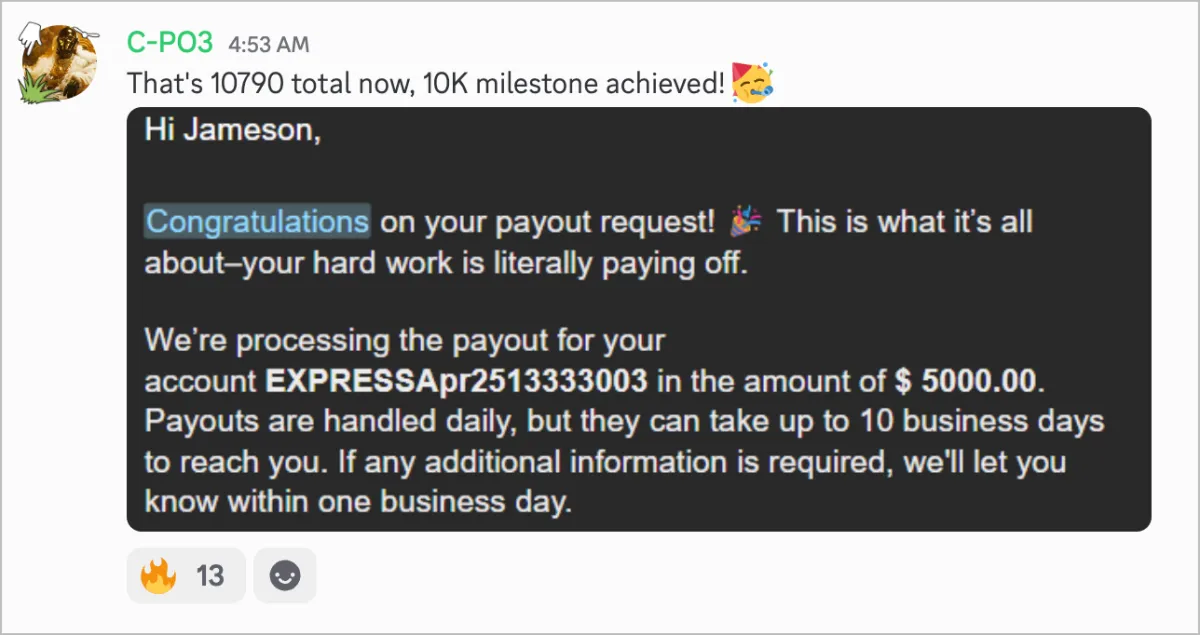Click the Hi Jameson greeting line
Image resolution: width=1200 pixels, height=635 pixels.
pos(232,131)

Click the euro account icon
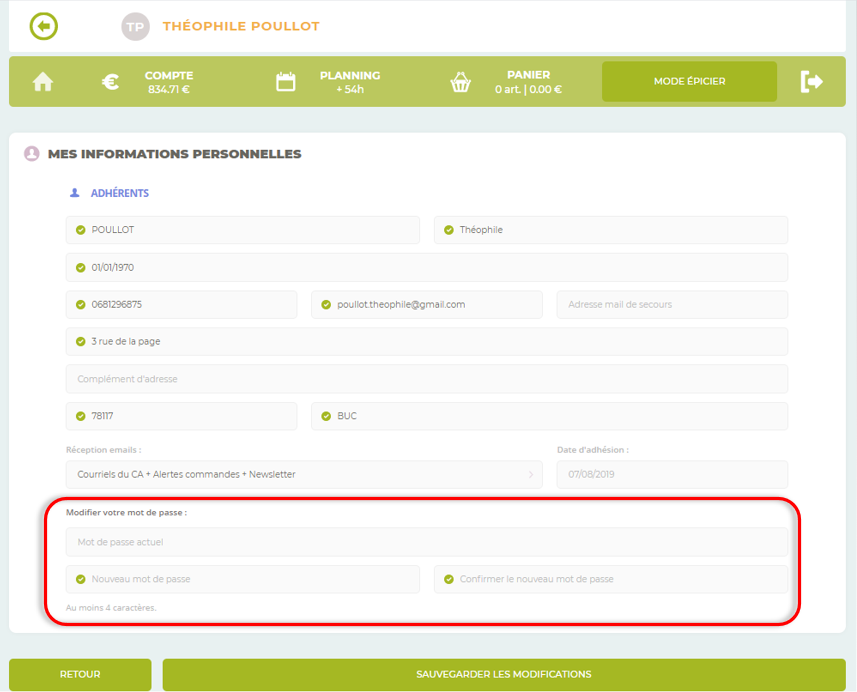tap(111, 82)
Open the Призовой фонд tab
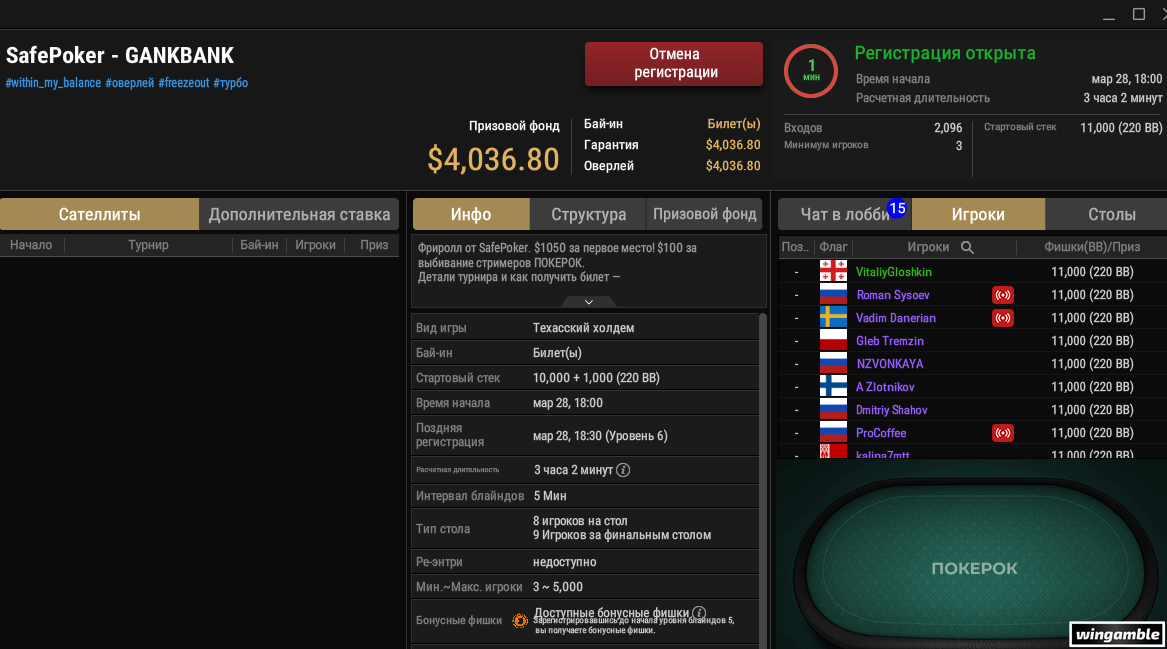 click(704, 214)
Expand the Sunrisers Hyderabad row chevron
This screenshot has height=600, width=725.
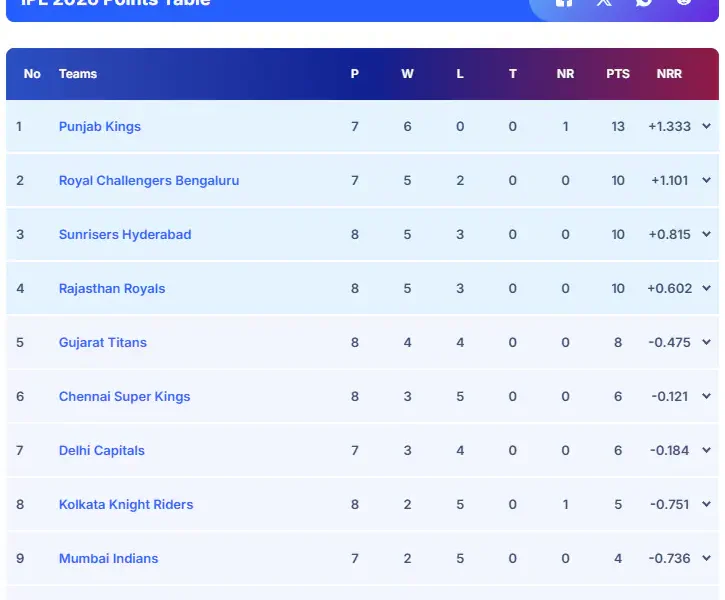point(706,235)
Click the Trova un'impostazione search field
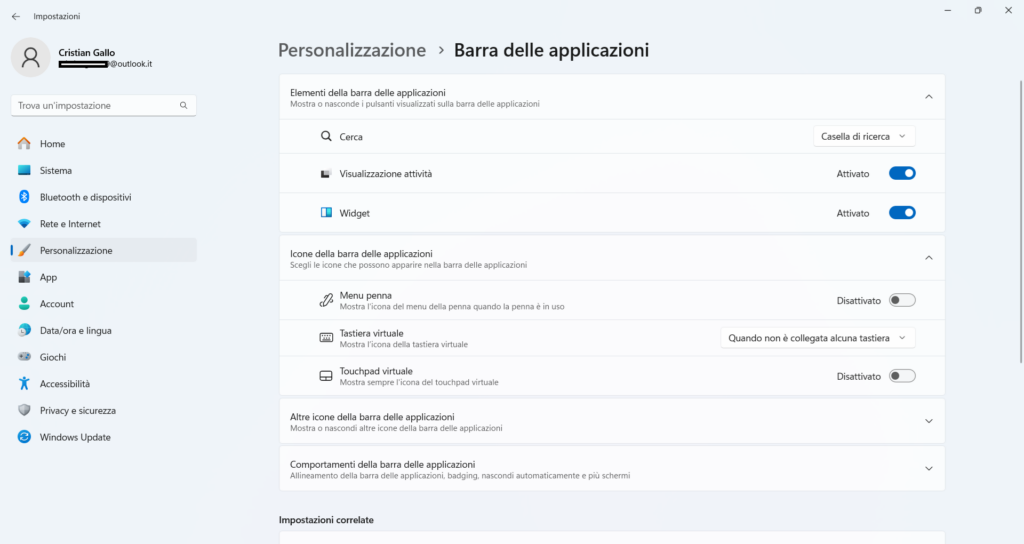1024x544 pixels. (96, 105)
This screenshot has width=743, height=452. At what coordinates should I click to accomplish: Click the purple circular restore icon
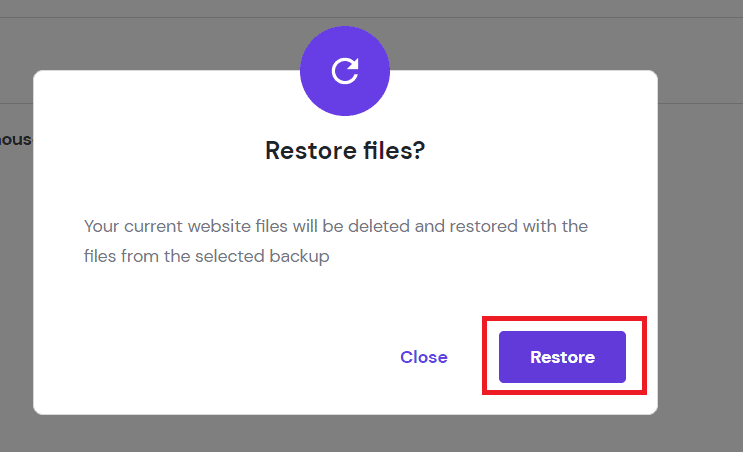344,71
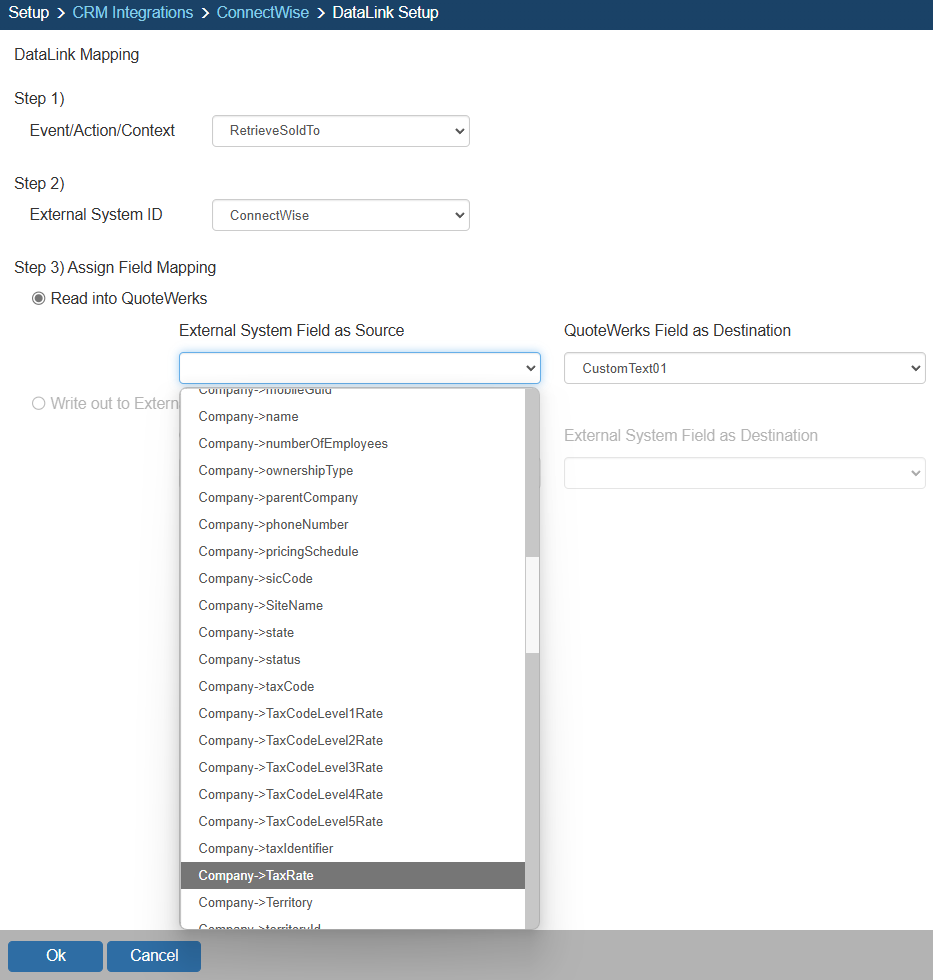Select Company->numberOfEmployees field
Screen dimensions: 933x980
pos(292,443)
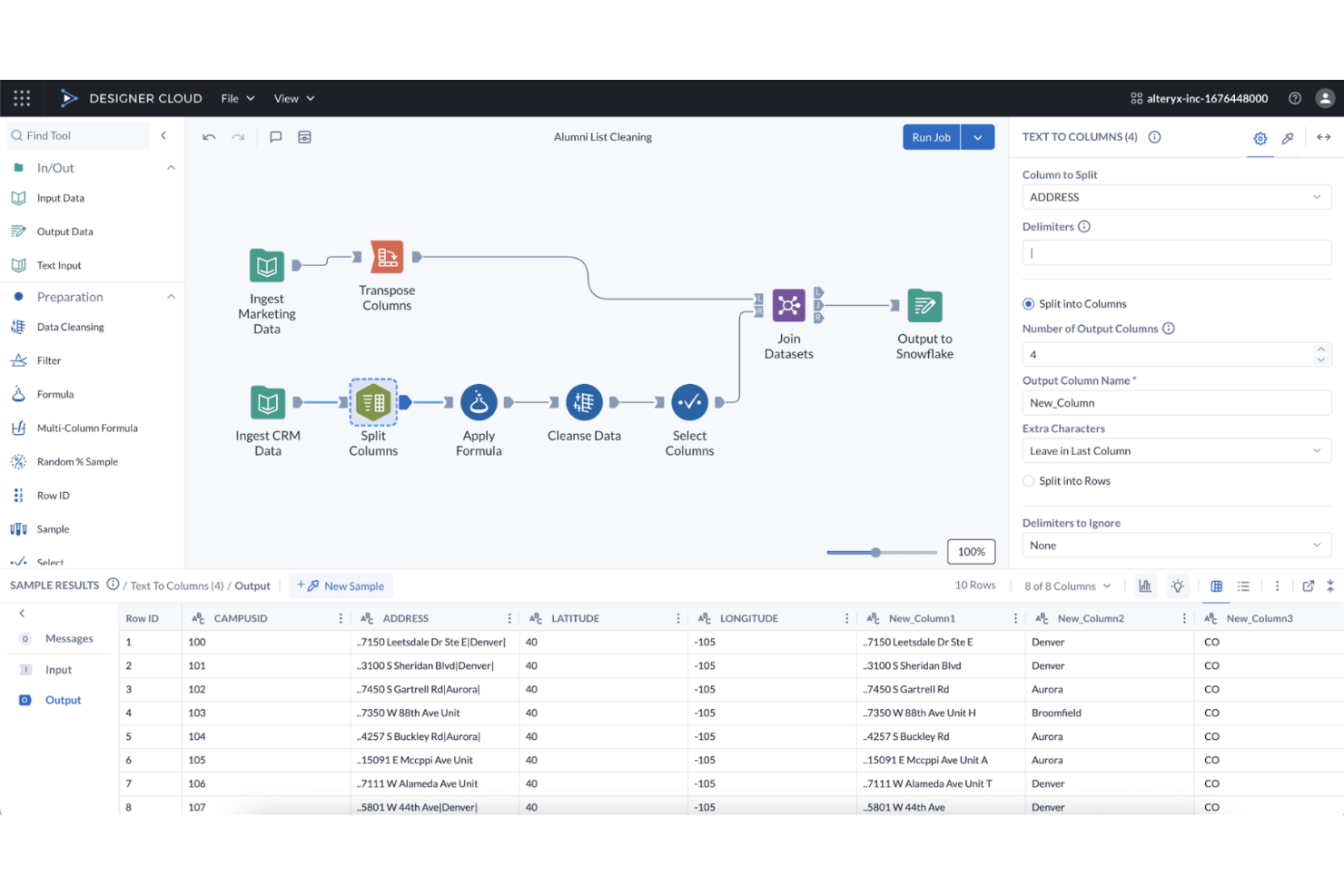The height and width of the screenshot is (896, 1344).
Task: Select the Transpose Columns tool in the flow
Action: point(387,256)
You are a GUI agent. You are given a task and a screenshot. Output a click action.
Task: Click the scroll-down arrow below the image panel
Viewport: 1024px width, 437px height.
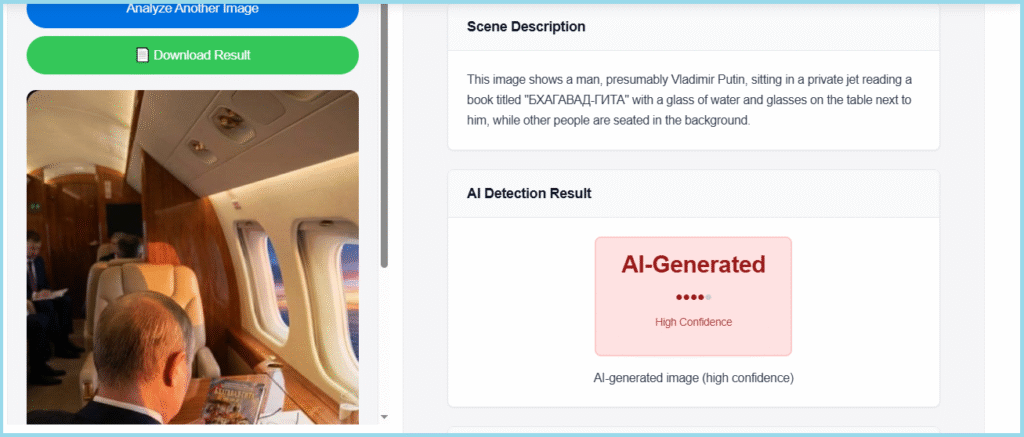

● Task to carry out
Leaving out the pictures, please output the lines in the entries above from the one with "Click the Trova un'impostazione search field" through the one with "You are a GUI", exactly as they are.

● Completed task
Click the Trova un'impostazione search field
1024x544 pixels. (96, 105)
This screenshot has width=743, height=452. At what coordinates should I click to accomplish: Click the purple circular restore icon
344,71
Select Company->numberOfEmployees field
Screen dimensions: 933x980
pos(292,443)
The height and width of the screenshot is (896, 1344).
Task: Select the Transpose Columns tool in the flow
Action: point(387,256)
You are a GUI agent. You are given a task and a screenshot. Output a click action.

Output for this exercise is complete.